Creativity Magazine

[October 28]: Qahwa Lady

Posted on the 28 October 2012 by Sarahkasm @Sarahkasm
To all the girls and women who spent their years living in alienation, working domestic vocations, sending money home to their folks, never having time to themselves, braving the hardships of racism, sexism, and segregation on both accounts.
To the African and Asian women who raised children other than their own.
To the girls who dream nightly of the open fields back home.
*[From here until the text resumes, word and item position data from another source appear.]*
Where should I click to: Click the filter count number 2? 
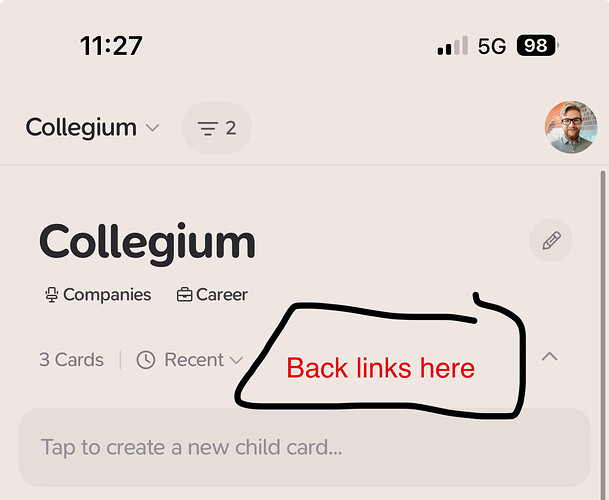(231, 128)
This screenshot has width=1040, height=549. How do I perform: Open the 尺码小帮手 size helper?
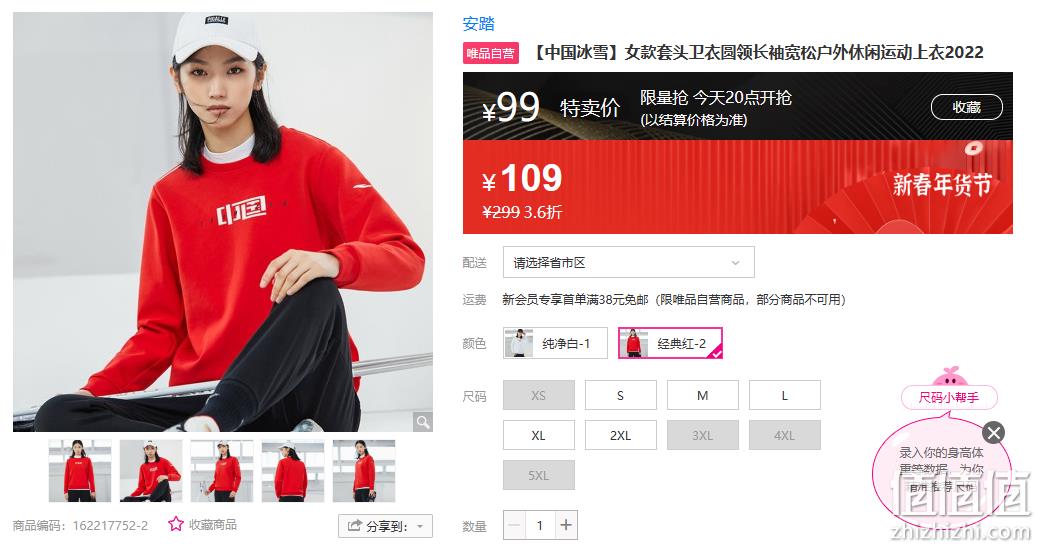pyautogui.click(x=949, y=397)
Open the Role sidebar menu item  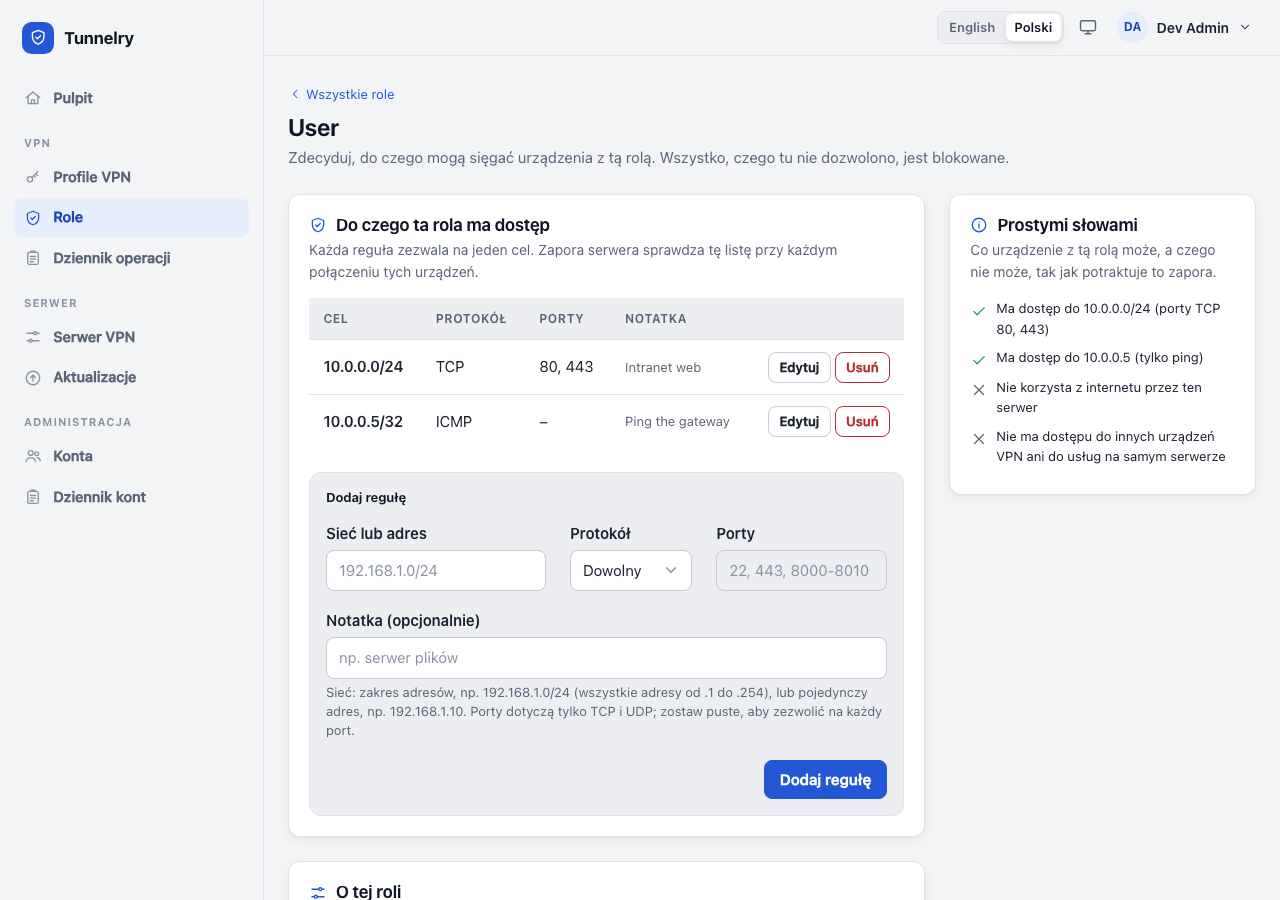(x=131, y=217)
Much respect due, much respect due.
What's your biggest regret?
Asked my friend of her,
As we sat around the table,
Spinning saucers around
Her brand of
Ethiopian spiced caffeine
In little white finjans,
As we inhaled the steam
Into the atmosphere,
Reflecting years of grinding cardamom,
Cloves and cinnamon,
With calloused hands and
Roasting coffee beans
In the desert heat of Najd.
It showed on her face,
The experience of pouring
Golden green liquid into cups of
Silver and porcelain,
Waiting on
Women who spoke of
The tiresome business of charity:
The dresses to wear, and the people to meet,
The organisation of the gallery with
Paintings sold for a villa's worth of riyals
And how the auctions kept them busy.
She listens for hours on end,
Dalla in one hand, cups in the other,
Wondering why they feel it is difficult to attend
The weddings and henna showers
With all the events
Before Ramadan arrived
When they had no jobs.
Digressing aside,
Let me tell you her answer
To the question,
What's your biggest regret?
She sipped some strength of
Her own brew before she could raise her
Brown irises, and widened pupils,
Surrounded in a yellow pool of
Untreated, uninsured sickness,
Before she could answer this
Wearisome question
I regret all the "no"s I've said
To men as handsome as my father,
Men who had my job, on the other side of the wall,
Men who thought I had my country's beauty
Embellished on my forehead,
And the man who asked me to travel half way across the world
And become the mother of children I never had.

Instead, I slaved for my widowed sister
And all her children,
Gave them the upbringing fate would have deprived them.
I thought that, by this age,
They would be grateful
And great things would come of them.

But I've been laughed at and scolded,
Told that I have become nothing
But an old hag, a burden.
I never wanted to retire,
But I had once thought that, by now, I would stop working.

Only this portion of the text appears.